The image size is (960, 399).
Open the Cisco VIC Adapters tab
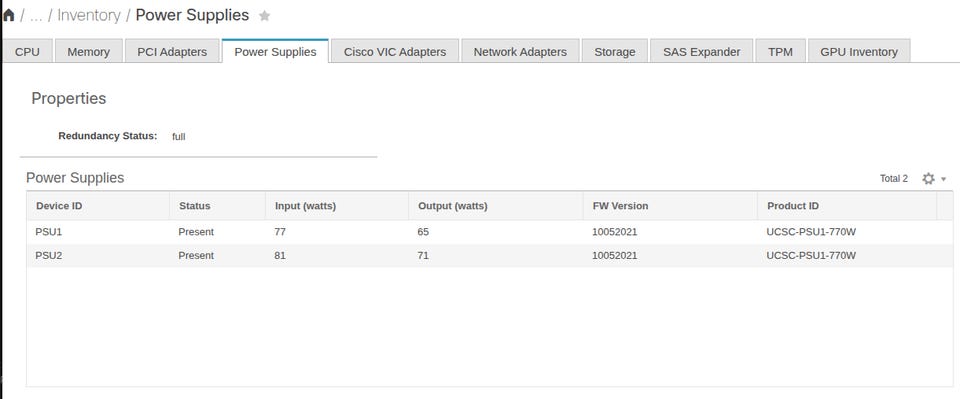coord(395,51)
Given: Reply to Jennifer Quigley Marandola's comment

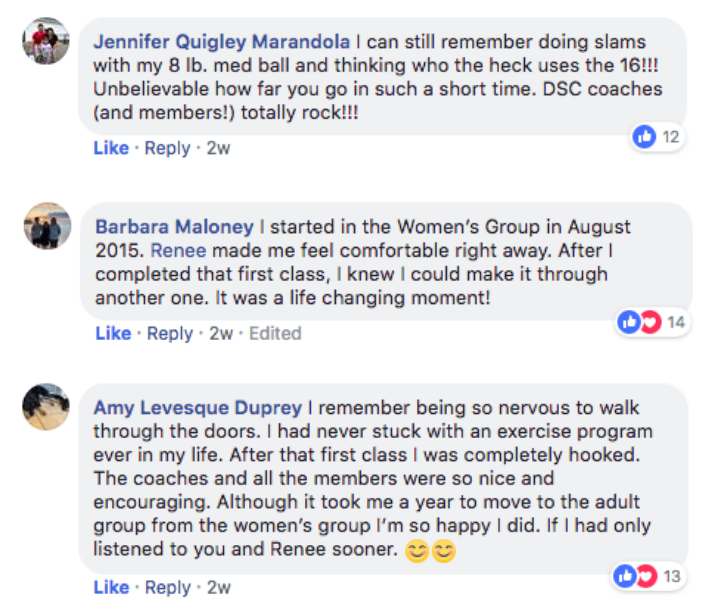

--

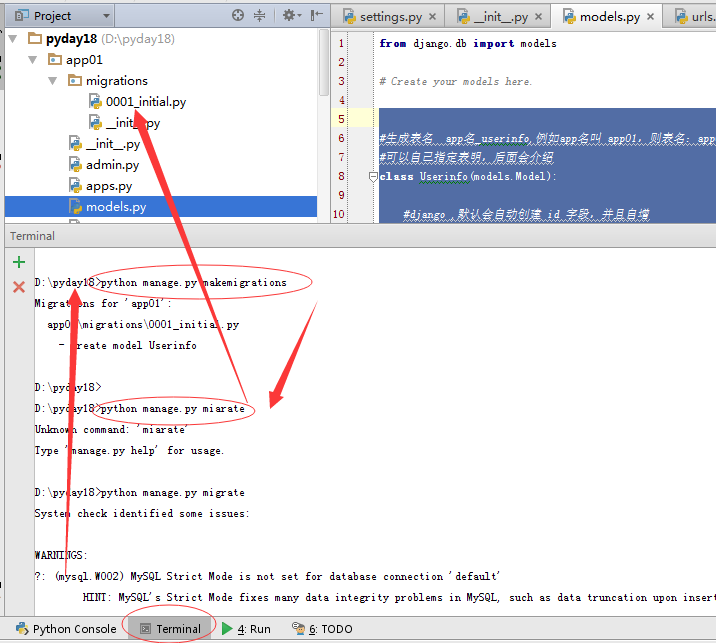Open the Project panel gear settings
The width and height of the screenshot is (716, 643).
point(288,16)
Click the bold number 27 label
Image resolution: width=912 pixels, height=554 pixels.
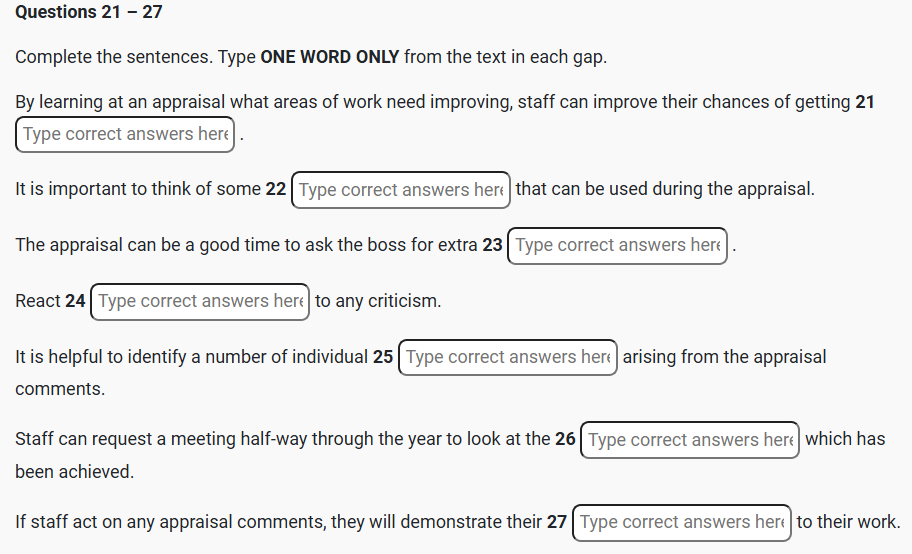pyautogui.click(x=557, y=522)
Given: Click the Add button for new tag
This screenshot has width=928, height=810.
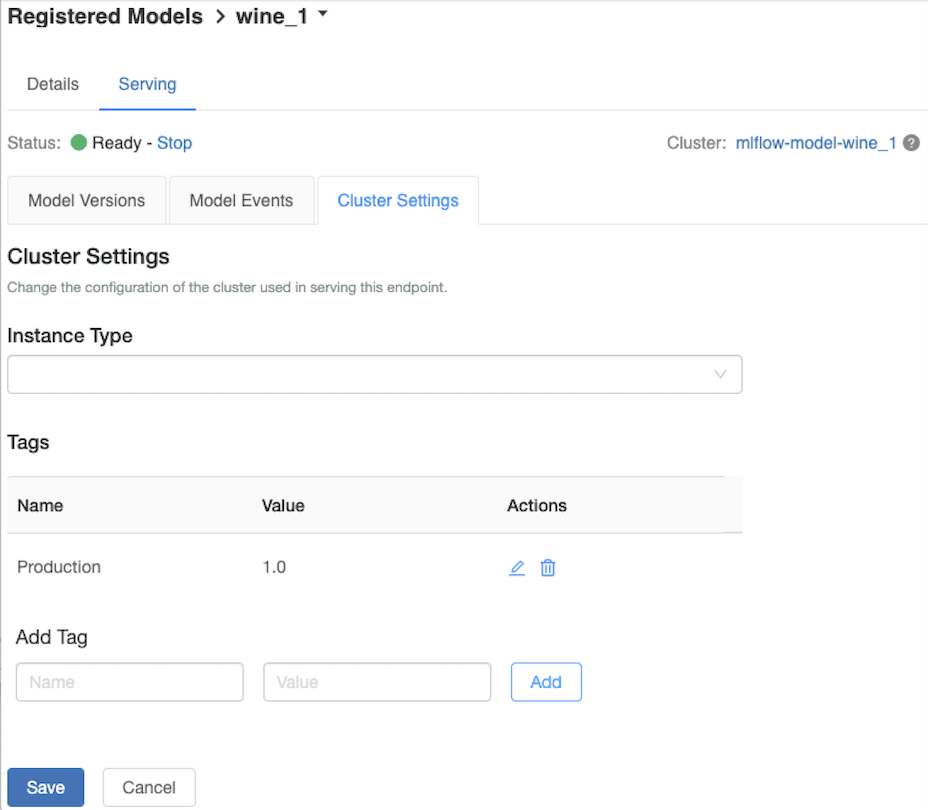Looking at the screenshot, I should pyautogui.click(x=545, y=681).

--

I would like the exact lines from the data above, starting with the one that holds "The image size is (960, 399)." and going on through the one that holds "Given: Reply to", without the pictures.

• **WRITTEN ANSWER**
The image size is (960, 399).
Open the Cisco VIC Adapters tab
coord(395,51)
Given: Reply to Jennifer Quigley Marandola's comment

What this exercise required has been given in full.